L=set([1,2,3,4,5,6...]) #directly input the list to inbuilt function set()
while 1:
r=L.pop()
#do something with r , r is random element of initial list L.
Unlike lists which support A+B option, sets also support A-B (A minus B) along with A+B (A union B)and A.intersection(B,C,D). super useful when you want to perform logical operations on the data.
OPTIONAL
IF you want speed when operations performed on head and tail of list, use python dequeue (double ended queue) in support of my claim here is the image. an image is thousand words.
Here's another alternative: why don't you shuffle the list first, and then start popping elements of it until no more elements remain? like this:
import random
x = [1,2,3,4,5,6]
random.shuffle(x)
while x:
p = x.pop()
# do your stuff with p
I know this is an old question, but just for documentation's sake:
If you (the person googling the same question) are doing what I think you are doing, which is selecting k number of items randomly from a list (where k<=len(yourlist)), but making sure each item is never selected more than one time (=sampling without replacement), you could use random.sample like #j-f-sebastian suggests. But without knowing more about the use case, I don't know if this is what you need.
One way to do it is:
x.remove(random.choice(x))
While not popping from the list, I encountered this question on Google while trying to get X random items from a list without duplicates. Here's what I eventually used:
items = [1, 2, 3, 4, 5]
items_needed = 2
from random import shuffle
shuffle(items)
for item in items[:items_needed]:
print(item)
This may be slightly inefficient as you're shuffling an entire list but only using a small portion of it, but I'm not an optimisation expert so I could be wrong.

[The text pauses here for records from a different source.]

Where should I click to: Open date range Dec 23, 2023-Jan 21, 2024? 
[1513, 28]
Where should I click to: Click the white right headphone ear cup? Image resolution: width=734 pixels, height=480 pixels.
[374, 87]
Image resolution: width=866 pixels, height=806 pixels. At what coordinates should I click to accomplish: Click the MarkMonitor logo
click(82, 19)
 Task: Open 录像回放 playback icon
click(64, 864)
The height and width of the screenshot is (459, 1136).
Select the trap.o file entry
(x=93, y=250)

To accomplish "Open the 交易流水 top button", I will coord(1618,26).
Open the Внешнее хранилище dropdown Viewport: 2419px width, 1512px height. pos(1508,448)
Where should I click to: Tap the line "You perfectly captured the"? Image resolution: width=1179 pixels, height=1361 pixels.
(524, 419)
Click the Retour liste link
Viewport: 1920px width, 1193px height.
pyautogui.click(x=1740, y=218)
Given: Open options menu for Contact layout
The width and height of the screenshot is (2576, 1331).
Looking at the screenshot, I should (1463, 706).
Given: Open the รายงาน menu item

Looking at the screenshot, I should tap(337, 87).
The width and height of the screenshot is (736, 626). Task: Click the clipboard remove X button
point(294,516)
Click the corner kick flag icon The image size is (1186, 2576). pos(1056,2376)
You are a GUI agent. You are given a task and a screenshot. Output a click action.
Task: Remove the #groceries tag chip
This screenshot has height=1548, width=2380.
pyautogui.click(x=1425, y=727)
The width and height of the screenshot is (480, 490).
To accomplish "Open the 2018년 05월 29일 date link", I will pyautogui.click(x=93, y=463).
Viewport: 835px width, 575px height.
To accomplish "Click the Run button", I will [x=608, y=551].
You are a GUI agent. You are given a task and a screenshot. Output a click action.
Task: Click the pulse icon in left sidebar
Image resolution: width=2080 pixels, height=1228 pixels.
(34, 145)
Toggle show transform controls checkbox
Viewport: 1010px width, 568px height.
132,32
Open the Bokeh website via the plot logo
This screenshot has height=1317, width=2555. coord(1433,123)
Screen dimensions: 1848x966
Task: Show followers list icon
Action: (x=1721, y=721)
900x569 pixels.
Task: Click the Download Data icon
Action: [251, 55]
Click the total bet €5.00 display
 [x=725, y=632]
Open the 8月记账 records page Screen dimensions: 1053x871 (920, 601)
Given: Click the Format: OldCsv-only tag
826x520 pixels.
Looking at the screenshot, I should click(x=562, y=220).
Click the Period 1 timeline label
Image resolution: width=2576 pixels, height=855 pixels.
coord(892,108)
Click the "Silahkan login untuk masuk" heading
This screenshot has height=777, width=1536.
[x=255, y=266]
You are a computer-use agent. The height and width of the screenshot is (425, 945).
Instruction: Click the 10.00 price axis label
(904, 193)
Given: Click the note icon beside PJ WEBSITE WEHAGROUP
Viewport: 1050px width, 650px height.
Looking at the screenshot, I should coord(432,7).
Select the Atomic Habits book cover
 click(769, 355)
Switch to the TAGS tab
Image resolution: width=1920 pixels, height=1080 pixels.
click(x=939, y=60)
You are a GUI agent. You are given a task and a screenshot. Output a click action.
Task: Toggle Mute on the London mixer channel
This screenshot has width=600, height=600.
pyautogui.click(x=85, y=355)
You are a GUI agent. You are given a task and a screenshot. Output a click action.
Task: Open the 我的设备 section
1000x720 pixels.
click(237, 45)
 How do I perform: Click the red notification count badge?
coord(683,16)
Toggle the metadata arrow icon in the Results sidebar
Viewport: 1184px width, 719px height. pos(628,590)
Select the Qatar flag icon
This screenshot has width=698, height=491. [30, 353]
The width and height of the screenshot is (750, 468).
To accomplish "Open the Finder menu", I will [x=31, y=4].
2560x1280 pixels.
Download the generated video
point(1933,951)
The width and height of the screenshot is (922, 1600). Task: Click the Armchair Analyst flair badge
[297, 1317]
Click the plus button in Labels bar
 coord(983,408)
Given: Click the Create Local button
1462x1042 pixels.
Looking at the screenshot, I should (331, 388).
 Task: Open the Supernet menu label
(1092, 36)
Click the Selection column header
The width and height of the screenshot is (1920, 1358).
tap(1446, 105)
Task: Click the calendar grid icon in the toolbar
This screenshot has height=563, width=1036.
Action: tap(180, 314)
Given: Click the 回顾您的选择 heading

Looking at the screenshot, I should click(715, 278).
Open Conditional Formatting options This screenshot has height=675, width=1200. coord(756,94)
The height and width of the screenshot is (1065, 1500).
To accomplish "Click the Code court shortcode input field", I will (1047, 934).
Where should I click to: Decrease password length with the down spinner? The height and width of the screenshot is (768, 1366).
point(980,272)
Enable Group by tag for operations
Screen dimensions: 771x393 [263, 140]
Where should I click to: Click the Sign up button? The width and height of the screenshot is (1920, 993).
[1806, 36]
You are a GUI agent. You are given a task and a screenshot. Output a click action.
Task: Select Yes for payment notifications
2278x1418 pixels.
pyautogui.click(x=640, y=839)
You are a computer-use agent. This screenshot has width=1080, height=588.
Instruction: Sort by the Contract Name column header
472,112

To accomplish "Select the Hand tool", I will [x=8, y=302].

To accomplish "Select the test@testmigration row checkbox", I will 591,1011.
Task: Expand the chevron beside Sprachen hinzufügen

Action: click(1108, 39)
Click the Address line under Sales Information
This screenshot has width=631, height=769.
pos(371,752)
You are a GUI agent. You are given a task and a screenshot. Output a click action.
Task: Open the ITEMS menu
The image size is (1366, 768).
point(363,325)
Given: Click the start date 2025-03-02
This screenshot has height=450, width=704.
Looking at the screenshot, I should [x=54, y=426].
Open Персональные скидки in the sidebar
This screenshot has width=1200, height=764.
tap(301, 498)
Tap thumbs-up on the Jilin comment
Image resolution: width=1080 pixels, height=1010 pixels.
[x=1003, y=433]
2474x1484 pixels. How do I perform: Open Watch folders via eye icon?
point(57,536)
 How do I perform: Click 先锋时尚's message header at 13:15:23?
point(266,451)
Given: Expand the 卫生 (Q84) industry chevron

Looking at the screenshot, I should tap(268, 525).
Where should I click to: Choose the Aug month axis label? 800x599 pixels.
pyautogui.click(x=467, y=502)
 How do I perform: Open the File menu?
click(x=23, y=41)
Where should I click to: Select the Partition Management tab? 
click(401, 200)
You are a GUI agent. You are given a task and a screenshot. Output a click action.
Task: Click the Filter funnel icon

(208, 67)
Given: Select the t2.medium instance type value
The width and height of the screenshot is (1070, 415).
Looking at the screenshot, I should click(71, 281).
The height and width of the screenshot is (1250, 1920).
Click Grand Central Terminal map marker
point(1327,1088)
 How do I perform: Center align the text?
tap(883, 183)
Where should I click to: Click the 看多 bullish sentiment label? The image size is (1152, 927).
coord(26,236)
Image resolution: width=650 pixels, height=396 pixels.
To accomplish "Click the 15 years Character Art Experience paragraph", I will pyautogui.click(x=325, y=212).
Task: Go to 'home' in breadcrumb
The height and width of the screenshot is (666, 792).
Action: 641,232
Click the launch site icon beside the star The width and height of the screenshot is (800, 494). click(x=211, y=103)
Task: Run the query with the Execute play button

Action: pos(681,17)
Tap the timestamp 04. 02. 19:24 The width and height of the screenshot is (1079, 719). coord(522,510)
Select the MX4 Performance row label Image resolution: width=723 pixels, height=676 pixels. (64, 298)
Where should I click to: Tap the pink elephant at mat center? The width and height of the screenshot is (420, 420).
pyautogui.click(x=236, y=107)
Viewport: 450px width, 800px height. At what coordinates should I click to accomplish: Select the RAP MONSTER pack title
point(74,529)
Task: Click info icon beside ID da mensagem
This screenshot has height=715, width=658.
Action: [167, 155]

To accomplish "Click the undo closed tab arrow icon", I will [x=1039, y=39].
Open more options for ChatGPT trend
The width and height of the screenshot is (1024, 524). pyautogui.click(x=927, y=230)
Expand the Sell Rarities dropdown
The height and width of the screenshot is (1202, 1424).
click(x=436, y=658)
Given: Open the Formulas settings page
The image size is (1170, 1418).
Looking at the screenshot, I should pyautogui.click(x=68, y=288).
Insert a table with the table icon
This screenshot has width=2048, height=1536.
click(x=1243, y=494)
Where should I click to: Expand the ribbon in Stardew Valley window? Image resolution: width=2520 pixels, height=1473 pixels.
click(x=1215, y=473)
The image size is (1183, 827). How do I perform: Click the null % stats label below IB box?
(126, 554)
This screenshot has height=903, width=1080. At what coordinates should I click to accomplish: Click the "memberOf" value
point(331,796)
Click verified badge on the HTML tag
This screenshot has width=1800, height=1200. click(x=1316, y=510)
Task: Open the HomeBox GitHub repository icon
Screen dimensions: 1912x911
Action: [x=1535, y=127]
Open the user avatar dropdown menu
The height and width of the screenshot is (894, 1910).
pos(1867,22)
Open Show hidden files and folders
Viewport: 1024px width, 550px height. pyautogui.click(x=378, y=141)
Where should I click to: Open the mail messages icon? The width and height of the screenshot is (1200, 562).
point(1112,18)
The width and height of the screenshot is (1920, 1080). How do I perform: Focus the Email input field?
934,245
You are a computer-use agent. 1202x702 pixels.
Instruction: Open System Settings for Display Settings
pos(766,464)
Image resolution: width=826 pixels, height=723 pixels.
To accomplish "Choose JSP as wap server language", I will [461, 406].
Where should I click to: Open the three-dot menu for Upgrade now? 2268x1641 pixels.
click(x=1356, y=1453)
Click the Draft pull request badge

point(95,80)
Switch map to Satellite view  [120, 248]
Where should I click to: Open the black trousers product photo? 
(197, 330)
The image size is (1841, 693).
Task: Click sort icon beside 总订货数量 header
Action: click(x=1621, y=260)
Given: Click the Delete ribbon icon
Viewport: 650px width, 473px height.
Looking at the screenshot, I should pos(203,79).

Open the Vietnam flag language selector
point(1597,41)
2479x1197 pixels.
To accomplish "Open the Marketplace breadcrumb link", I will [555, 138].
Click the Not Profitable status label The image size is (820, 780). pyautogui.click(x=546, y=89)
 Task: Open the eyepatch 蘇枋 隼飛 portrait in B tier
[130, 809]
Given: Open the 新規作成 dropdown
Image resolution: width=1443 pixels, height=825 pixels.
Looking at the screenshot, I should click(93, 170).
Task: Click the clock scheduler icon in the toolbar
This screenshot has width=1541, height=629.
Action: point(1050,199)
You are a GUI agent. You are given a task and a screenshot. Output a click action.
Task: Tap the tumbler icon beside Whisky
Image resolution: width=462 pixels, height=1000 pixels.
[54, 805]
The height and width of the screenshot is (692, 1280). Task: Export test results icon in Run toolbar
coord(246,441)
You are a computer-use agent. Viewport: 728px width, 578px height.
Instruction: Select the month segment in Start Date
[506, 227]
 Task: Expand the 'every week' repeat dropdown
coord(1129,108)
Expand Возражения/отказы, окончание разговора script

This answer comes courtesy of #niklas-b:
"You probably want to use something like pypi.python.org/pypi/blist "
To quote the PYPI page:
...a list-like type with better asymptotic performance and similar
performance on small lists
The blist is a drop-in replacement for the Python list that provides
better performance when modifying large lists. The blist package also
provides sortedlist, sortedset, weaksortedlist, weaksortedset,
sorteddict, and btuple types.
One would assume lowered performance on the random access/random run end, as it is a "copy on write" data structure. This violates many use case assumptions on Python lists, so use it with care.
HOWEVER, if your main use case is to do something weird and unnatural with a list (as in the forced example given by #OP, or my Python 2.6 FIFO queue-with-pass-over issue), then this will fit the bill nicely.